Van de 81 Nederlandse soorten die onder de Europese Habitatrichtlijn vallen nemen er meer toe dan af. Bij de 190 soorten broedvogels van de Vogelrichtlijn houden vooruitgaande en achteruitgaande soorten elkaar iets meer in evenwicht. Dat meldt het Compendium voor de Leefomgeving.
De Habitatrichtlijn van de Europese Unie is bedoeld om de biodiversiteit in stand te houden door de wilde flora en fauna en hun habitats te beschermen. Daartoe moeten de lidstaten speciale beschermingsgebieden inrichten en bepaalde planten- en diersoorten en habitats beschermen.
De lidstaten rapporteren elke 6 jaar hoe de soorten en habitats er voor staan door na te gaan in hoeverre deze een gunstige staat van instandhouding hebben bereikt.

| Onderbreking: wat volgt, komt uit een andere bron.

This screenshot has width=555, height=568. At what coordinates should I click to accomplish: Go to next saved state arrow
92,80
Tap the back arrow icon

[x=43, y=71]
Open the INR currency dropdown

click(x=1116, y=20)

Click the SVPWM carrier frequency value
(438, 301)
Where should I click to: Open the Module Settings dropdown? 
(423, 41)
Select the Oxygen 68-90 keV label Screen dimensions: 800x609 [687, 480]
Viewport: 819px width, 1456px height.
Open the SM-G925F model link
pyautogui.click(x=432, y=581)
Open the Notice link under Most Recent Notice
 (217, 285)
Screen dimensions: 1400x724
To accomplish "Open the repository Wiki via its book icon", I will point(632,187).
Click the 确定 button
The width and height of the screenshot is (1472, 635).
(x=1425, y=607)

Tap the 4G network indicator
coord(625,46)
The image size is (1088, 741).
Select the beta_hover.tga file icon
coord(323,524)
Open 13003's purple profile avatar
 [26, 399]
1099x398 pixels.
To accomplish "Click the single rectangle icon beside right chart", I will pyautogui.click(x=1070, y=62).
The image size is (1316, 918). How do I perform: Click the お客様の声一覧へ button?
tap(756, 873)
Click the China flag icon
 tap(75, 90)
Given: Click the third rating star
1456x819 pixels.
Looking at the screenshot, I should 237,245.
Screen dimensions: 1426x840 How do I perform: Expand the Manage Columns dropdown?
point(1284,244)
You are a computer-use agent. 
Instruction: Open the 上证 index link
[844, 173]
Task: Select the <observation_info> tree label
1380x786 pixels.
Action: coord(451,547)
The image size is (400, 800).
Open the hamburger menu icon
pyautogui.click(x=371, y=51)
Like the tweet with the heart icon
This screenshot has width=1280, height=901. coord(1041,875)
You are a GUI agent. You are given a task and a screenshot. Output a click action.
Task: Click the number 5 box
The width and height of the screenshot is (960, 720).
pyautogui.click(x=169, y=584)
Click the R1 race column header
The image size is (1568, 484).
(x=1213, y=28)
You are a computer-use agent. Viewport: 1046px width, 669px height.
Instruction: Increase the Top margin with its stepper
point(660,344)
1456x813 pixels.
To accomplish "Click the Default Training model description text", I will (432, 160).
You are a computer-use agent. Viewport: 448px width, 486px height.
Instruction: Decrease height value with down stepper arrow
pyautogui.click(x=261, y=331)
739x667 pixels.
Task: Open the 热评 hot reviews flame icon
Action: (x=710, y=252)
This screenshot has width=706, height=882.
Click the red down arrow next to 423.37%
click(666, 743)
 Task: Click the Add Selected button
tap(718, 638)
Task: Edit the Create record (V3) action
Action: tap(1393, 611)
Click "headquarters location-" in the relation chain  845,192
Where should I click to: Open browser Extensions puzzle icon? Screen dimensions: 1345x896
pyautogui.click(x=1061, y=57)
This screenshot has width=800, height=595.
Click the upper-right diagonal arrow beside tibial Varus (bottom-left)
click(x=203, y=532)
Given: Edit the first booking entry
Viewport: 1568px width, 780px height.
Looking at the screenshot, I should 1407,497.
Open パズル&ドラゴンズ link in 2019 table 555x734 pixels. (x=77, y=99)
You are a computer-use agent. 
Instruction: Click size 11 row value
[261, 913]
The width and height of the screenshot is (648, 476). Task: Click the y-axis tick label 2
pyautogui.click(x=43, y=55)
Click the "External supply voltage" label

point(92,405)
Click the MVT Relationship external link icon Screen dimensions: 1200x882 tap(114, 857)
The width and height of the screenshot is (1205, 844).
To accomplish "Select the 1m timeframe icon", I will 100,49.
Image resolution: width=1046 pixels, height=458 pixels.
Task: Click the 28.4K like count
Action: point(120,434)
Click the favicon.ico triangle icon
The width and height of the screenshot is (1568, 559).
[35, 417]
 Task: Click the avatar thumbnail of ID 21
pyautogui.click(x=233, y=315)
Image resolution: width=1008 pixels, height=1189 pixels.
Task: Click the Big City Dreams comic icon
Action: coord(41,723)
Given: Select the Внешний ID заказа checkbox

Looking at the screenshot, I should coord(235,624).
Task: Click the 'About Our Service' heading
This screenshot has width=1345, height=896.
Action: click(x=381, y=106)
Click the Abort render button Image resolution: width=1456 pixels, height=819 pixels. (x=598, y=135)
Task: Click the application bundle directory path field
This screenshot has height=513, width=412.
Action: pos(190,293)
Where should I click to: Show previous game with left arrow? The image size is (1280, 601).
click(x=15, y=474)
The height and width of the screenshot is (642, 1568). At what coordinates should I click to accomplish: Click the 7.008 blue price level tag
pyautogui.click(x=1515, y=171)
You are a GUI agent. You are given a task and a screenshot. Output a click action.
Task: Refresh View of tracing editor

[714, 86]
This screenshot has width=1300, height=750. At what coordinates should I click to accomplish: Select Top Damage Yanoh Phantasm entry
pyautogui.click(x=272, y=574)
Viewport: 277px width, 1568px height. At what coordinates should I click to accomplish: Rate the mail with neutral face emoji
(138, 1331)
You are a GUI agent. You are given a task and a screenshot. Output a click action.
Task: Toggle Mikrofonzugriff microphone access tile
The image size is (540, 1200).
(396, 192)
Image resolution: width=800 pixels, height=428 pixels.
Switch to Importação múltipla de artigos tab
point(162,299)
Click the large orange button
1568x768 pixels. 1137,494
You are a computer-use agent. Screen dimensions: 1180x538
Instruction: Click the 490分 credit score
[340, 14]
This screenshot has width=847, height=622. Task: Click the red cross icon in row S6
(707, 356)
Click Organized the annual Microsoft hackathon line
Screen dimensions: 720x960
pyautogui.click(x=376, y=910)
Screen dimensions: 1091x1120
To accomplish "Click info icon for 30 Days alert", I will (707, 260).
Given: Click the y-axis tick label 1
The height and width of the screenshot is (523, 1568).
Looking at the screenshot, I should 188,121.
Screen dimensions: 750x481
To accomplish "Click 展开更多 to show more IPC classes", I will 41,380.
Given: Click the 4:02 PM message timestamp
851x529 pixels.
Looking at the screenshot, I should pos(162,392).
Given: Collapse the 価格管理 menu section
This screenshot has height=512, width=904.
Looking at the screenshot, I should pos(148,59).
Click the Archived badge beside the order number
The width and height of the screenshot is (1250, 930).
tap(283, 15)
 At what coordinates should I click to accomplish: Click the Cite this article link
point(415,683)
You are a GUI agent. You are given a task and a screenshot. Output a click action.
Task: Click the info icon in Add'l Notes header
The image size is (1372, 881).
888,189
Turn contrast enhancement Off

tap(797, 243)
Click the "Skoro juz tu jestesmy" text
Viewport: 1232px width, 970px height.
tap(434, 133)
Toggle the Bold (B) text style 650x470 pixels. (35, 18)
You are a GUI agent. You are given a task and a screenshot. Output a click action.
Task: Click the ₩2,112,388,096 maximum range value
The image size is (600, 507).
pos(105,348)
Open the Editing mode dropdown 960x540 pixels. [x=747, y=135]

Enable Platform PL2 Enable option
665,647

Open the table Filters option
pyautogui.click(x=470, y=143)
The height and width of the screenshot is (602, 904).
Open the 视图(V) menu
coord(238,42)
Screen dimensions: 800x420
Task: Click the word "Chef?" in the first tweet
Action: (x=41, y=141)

Daarvoor wordt onder andere gekeken naar de trend in populatieomvang en de trend in de omvang van het verspreidingsgebied van elke soort. De staat van instandhouding wordt verder vastgesteld aan de hand van de verspreiding van soorten, de kwaliteit van het leefgebied en het toekomstperspectief.
Van 81 Habitatrichtlijnsoorten die in Nederland voorkomen wordt de staat van instandhouding gerapporteerd aan de Europese Commissie. De meerderheid van de soorten heeft een toenemende of stabiele trend; een kleiner deel gaat achteruit. Van een aantal soorten is de trend onbekend.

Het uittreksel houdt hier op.